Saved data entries
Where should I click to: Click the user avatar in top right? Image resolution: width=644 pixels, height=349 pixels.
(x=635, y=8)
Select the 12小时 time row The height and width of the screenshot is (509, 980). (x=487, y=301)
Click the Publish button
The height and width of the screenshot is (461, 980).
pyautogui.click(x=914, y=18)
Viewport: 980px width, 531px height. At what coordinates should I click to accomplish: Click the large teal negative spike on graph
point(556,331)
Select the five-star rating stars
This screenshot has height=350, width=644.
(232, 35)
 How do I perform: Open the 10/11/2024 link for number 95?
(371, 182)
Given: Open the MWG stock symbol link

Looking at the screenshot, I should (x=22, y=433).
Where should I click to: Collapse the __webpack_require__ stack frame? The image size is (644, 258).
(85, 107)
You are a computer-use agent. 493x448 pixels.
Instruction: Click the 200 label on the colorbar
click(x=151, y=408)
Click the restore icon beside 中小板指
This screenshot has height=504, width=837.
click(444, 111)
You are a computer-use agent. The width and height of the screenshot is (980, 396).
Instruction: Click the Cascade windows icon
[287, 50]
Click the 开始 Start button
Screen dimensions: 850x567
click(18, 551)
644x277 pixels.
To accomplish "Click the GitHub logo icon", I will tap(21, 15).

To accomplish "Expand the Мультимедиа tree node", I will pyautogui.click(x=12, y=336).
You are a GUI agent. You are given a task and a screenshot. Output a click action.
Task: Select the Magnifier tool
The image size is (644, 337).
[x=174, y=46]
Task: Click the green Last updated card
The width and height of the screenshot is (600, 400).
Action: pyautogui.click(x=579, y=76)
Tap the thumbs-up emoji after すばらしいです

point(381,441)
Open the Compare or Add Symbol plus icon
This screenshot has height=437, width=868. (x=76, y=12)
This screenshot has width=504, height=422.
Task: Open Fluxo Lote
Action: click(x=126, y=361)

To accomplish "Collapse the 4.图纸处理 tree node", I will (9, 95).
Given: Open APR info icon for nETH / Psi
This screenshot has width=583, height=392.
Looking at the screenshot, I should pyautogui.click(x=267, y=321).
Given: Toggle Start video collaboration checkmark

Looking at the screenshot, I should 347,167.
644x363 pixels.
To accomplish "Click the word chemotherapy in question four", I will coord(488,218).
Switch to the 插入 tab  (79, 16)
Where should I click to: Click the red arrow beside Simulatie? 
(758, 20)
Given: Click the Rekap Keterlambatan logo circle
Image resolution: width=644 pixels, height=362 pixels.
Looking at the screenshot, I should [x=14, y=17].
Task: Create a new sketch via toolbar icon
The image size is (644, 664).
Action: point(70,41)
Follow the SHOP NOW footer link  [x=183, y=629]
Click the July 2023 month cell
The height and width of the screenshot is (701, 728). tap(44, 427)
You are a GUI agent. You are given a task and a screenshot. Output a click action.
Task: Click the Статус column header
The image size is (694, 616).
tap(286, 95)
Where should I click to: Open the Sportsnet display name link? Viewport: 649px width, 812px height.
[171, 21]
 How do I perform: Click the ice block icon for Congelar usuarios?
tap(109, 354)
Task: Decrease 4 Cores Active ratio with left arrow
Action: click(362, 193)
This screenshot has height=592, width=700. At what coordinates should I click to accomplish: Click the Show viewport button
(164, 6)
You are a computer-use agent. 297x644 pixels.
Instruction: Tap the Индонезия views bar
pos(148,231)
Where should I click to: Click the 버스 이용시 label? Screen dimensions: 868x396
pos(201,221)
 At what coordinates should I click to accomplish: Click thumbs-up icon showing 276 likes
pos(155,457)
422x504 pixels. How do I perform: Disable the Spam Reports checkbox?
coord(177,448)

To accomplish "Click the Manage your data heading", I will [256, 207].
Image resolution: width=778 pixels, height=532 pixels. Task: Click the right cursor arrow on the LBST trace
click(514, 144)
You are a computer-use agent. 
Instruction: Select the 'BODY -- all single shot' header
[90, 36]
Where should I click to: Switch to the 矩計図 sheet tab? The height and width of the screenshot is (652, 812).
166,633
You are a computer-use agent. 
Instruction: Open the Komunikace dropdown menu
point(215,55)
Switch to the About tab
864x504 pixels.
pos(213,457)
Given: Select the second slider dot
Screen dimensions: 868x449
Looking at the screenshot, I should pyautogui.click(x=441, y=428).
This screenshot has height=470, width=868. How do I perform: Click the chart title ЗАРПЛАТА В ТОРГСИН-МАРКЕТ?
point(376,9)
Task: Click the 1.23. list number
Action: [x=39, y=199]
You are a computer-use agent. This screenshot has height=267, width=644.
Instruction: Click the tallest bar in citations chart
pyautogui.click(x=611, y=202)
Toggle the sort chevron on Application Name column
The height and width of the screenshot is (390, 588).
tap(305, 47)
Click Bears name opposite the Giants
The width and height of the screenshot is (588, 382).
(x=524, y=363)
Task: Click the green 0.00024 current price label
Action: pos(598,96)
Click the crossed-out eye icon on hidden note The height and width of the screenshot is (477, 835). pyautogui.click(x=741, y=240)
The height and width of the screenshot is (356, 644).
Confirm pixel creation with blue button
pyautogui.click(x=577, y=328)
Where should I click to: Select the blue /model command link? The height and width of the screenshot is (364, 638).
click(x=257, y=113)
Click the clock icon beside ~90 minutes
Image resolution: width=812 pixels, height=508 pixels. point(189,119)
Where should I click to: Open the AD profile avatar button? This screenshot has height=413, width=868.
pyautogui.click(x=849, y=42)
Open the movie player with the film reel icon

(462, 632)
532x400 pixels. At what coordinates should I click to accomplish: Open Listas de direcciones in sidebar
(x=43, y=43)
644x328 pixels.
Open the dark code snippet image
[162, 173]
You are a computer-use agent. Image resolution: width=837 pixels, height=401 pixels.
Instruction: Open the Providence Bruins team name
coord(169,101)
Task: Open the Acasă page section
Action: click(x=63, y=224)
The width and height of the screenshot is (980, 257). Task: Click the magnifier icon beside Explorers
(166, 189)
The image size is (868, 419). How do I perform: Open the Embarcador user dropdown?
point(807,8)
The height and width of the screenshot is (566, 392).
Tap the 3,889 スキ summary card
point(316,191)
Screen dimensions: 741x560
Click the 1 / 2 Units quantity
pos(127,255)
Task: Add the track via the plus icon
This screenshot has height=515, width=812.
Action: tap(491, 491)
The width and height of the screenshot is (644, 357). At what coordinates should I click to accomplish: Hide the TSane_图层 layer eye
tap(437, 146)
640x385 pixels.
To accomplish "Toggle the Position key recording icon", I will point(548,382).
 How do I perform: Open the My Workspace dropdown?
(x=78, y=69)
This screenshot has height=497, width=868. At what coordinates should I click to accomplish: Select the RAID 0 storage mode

→ Task to carry out
Looking through the data above, count the lines that include the string "logo" and give only the count.

→ Answer below
2